Я улыбнулся ему. Той улыбкой, которая нравилась женщинам. Дьявольски соблазнительной.
— Фабио, мы с тобой начинаем лучше узнавать друг друга. Кончай ломать комедию. (Он смотрел на меня, ждал, как я отреагирую. Я был невозмутим.) У тебя неприятности, я знаю. Почему? Я начинаю кое-что понимать. Но тебя это ни к чему не обязывает. Твои истории можешь держать при себе. Или засунуть их в задницу. Это твое дело. Если хочешь, чтобы мы их обсудили, я всегда здесь. О'кей?
Так долго он никогда не говорил. Меня тронула его искренность. Если у меня еще остался человек, на которого я мог положиться в этом городе, то это был Пероль. Пероль, о ком я не знал почти ничего. Я не представлял себе его в роли отца семейства. Я даже не представлял себе его жену. Меня это никогда не волновало. Не волновало даже, был ли он счастлив. Мы были сообщники, но чужие друг другу. Мы доверяли друг другу. Уважали друг друга. И лишь это имело значение. Как для меня, так и для него. Почему же так трудно найти друга, когда тебе перевалило за сорок? Не потому ли, что у нас больше не остается мечтаний, а остаются одни сожаления?
— Все так, понимаешь. Я не хочу об этом говорить. (Он повернулся ко мне спиной. Я схватил его за руку раньше, чем он сделал шаг.) В конце концов, я очень хотел бы, чтобы вы приехали ко мне в воскресенье, днем. Я сам приготовлю обед.
Мы посмотрели друг на друга. Я пошел к машине. Упали первые капли. Я смотрел, как он решительным шагом вошел в комиссариат. Муррабеду оставалось лишь держаться изо всех сил. Я сел за руль, поставил кассету с записями Рубена Бладеса и поехал.
На обратном пути я проехал через Эстак-центр. Эстак пытался сохранять верность прежнему облику. Маленький порт, деревня. Всего в нескольких минутах езды от Марселя. Люди говорят: я живу в Эстак. Не в Марселе. Но маленький порт сегодня был окружен, задавлен кварталами, где скапливались иммигранты, изгнанные из центра города.
Лучше выражать то, что испытываешь. Конечно. Я умел слушать, но так и не научился изливать душу. В последнюю минуту я замыкался в молчании. Я всегда готов лучше солгать, чем рассказывать о том, что у меня не ладится. Моя жизнь, вероятно, была бы другой. Я не осмелился рассказать отцу о глупостях, которыми занимался с Маню и Уго. В колониальных войсках мне за это крепко досталось. Но это не послужило мне уроком. С женщинами у меня дело доходило до непонимания, и я страдал, видя, что они отдаляются от меня. Мюриель, Кармен, Роза. Когда я протягивал руку, когда я, наконец, раскрывал рот, чтобы объясниться, уже было поздно.
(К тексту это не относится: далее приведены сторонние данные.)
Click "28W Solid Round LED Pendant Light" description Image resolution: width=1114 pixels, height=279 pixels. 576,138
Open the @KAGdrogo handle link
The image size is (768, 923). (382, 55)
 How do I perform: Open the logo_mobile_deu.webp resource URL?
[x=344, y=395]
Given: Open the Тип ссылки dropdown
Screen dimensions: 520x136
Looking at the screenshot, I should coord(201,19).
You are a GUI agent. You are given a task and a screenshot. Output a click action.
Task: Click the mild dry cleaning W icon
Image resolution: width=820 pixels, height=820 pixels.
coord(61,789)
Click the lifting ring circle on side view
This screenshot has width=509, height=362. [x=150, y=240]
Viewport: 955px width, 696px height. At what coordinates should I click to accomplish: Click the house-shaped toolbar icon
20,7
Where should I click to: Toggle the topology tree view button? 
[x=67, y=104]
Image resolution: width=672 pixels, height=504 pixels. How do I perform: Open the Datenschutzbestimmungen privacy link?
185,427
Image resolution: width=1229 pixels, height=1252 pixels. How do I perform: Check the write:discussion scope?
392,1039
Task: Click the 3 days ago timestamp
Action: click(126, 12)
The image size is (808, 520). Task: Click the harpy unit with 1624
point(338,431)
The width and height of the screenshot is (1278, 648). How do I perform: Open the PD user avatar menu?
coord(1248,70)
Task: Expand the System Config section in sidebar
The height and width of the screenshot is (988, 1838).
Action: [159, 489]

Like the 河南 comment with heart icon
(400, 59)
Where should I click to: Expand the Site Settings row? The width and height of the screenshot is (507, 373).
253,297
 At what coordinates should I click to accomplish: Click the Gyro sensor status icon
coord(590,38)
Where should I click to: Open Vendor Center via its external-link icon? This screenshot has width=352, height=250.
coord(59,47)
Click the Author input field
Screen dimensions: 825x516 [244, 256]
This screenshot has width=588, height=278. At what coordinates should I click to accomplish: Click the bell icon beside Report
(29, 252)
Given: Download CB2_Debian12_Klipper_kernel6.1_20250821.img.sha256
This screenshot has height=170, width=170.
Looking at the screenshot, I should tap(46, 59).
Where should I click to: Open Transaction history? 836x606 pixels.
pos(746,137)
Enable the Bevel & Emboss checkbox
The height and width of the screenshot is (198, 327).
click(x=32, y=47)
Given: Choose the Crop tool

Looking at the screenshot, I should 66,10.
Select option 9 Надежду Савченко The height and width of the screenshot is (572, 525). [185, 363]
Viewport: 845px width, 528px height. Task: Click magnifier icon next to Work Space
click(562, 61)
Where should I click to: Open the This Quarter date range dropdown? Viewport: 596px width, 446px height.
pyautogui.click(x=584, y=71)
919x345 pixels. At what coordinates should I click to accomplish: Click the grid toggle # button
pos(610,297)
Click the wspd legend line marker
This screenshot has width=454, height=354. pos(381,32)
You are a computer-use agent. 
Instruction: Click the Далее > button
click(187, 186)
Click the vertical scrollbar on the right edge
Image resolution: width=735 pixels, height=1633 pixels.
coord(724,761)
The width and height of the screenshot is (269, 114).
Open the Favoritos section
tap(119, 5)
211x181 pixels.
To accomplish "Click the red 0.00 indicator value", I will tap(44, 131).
Дело было не в отсутствии мужества. Я не доверял людям. Недостаточно доверял. Не настолько, чтобы отдать мою жизнь, мои чувства в чьи-то руки. И я выматывал себя, пытаясь все решить в одиночку. Тщеславие неудачника. Мне приходилось признавать это: в жизни я всегда терял. Для начала — Маню и Уго.
Я часто думал, что в тот вечер, после неудавшегося ограбления, мне не следовало бы бежать. Мне надо было смело выступить против них, высказать то, что много месяцев меня тревожило, сказать, что то, чем мы занимаемся, ни к чему не ведет, что у нас есть дела получше. Это была правда: впереди у нас лежала вся жизнь и был мир, который предстояло открыть. Нам понравилось бы путешествовать по свету. Я был в этом убежден. Мы, наверное, поссорились бы? Может быть, они продолжали бы без меня? Может быть. А, может быть, они и сегодня были бы здесь. Живые.